[Source records]
■ ■ ■

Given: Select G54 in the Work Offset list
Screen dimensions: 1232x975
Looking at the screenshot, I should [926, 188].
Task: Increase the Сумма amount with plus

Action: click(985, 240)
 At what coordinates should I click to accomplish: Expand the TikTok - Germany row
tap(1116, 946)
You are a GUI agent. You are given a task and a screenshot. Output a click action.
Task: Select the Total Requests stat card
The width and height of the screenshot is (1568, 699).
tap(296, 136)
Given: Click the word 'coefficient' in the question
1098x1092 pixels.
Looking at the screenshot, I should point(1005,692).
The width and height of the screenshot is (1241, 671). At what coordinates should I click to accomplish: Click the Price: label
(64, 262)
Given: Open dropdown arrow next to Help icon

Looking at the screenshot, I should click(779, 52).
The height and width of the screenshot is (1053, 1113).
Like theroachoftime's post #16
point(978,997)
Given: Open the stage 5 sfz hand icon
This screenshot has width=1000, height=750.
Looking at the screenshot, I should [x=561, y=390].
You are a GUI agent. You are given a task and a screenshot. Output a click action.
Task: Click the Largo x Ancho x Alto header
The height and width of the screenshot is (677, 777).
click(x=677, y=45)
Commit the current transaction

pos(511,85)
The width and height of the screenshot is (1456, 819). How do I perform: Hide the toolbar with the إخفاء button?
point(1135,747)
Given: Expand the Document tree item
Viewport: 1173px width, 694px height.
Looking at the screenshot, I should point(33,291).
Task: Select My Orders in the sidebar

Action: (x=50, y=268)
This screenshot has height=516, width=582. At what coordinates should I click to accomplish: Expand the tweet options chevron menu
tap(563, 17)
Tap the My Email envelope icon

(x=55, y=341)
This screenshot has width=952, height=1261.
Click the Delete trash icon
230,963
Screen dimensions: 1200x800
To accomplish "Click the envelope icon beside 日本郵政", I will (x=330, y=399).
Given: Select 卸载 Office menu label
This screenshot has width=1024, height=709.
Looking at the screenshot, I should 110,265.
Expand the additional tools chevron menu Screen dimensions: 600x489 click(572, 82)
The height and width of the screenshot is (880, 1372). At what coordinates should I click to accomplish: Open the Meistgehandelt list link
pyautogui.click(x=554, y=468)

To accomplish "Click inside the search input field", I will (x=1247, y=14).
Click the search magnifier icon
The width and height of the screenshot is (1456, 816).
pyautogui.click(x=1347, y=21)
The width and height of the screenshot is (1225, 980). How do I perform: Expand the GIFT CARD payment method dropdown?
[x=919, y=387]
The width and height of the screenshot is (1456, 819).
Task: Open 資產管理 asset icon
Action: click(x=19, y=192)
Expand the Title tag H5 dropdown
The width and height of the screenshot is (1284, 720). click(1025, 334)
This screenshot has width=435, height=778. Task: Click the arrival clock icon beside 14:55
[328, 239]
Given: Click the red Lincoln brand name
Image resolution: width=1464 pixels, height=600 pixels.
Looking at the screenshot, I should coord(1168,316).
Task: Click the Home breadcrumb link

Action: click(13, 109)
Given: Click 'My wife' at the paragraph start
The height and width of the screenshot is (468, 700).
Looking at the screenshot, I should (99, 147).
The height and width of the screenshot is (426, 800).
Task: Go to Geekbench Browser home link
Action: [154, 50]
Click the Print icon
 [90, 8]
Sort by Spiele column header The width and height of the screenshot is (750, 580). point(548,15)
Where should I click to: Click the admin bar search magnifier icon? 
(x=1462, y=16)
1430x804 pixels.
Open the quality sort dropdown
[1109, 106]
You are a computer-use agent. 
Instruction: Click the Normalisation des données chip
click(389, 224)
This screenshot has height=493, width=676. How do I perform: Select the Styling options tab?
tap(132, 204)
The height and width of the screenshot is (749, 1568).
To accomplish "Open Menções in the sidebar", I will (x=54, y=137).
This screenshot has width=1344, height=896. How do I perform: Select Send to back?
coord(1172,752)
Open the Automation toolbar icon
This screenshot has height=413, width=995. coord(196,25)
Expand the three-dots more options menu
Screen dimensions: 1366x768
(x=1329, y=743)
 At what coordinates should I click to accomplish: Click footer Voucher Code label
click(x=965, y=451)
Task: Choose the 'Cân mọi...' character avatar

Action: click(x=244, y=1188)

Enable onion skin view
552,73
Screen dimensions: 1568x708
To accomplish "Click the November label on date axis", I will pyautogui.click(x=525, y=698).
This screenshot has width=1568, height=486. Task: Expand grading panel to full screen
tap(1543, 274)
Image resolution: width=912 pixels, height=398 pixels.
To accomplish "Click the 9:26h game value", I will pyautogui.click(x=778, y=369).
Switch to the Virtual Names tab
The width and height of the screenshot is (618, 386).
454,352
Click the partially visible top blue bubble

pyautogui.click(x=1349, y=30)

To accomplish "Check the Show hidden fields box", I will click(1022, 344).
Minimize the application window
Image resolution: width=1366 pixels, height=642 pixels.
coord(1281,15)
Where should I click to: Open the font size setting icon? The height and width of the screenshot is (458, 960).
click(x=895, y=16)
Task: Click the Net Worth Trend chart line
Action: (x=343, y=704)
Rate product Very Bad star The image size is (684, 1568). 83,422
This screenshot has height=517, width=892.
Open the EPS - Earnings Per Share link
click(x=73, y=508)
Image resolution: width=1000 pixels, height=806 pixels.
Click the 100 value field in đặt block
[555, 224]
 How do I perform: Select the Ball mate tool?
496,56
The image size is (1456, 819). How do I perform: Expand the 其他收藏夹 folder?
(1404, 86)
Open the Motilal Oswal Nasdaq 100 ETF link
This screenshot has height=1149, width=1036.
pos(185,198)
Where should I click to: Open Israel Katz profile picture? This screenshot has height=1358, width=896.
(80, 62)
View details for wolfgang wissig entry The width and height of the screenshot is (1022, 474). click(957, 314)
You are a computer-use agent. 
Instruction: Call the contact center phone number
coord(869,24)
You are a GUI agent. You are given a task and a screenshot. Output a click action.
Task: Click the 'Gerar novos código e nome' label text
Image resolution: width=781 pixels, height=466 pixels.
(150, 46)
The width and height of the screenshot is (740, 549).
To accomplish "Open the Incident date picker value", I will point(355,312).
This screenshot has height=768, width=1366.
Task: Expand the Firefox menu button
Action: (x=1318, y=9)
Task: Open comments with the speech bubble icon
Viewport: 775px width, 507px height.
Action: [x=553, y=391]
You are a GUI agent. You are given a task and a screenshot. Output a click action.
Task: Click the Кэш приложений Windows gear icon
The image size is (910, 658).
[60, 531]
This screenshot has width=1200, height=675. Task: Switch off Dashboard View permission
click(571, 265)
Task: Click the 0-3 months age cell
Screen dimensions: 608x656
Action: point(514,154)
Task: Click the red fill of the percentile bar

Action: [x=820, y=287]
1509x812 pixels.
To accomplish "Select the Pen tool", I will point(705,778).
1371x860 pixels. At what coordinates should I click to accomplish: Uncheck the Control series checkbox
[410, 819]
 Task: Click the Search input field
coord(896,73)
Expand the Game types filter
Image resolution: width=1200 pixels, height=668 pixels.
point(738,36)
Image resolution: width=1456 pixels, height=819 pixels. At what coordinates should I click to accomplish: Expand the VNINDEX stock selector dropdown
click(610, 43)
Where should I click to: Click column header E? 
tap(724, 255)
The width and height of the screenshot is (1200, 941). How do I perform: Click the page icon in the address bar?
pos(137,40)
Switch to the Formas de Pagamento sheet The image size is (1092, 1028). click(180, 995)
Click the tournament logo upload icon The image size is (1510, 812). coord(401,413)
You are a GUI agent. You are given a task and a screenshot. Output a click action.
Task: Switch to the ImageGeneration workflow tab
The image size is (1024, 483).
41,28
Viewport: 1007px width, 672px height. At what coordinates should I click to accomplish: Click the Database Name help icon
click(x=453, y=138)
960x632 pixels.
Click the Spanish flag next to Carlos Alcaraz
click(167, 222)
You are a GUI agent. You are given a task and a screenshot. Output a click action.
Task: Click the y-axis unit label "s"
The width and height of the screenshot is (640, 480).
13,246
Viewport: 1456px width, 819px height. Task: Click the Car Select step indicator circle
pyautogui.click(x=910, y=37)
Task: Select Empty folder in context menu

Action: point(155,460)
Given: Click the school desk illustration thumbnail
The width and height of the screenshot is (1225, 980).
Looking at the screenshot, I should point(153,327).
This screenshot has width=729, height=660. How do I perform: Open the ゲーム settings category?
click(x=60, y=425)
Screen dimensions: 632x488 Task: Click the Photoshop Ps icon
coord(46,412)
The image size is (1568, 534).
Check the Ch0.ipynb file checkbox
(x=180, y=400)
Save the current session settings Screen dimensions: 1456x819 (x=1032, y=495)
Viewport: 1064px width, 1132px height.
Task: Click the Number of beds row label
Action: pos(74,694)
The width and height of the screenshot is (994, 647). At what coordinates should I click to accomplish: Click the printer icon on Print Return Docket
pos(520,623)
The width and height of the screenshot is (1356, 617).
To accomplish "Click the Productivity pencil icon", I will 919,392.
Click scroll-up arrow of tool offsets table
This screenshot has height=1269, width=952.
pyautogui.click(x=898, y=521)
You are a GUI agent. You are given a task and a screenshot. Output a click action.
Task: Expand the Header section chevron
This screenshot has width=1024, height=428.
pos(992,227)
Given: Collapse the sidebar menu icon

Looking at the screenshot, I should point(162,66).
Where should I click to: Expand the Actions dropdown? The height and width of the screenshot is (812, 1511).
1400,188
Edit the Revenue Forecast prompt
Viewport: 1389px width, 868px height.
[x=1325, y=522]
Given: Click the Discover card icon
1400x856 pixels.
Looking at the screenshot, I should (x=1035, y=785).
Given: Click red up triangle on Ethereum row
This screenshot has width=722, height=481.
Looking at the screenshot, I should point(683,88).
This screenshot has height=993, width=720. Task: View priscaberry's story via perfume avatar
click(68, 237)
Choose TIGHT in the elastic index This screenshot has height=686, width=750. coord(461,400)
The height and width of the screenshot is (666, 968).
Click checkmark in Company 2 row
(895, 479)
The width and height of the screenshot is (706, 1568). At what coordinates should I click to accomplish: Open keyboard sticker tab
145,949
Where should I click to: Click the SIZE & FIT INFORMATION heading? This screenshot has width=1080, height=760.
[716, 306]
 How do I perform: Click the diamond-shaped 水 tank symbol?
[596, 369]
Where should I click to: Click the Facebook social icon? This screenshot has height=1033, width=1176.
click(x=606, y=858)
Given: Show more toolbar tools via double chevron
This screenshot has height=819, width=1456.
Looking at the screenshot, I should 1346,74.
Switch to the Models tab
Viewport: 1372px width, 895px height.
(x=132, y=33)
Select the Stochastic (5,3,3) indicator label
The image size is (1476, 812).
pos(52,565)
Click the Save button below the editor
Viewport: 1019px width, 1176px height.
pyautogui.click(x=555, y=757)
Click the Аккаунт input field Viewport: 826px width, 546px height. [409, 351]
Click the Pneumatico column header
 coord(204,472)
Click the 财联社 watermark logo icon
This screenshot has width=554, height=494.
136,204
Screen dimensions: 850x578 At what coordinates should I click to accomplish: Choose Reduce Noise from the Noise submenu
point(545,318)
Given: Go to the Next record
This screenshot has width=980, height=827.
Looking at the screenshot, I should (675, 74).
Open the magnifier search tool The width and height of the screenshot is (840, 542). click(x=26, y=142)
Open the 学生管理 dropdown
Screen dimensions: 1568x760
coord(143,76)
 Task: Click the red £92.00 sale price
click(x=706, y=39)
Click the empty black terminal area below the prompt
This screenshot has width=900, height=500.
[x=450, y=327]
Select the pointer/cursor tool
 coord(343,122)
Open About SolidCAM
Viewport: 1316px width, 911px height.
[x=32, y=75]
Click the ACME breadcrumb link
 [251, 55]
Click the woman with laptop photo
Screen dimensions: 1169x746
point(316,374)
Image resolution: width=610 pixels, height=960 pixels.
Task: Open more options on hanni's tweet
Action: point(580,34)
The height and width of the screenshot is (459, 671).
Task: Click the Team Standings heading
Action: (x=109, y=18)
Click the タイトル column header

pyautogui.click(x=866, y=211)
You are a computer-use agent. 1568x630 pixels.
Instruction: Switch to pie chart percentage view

■ ■ ■

Reproduce the lines of the records above unchanged, starting at the line that contains "Where should I click to: Open Israel" and ending at the line that contains "View details for", with both of those lines included.

Where should I click to: Open Israel Katz profile picture? This screenshot has height=1358, width=896.
(80, 62)
View details for wolfgang wissig entry The width and height of the screenshot is (1022, 474). click(957, 314)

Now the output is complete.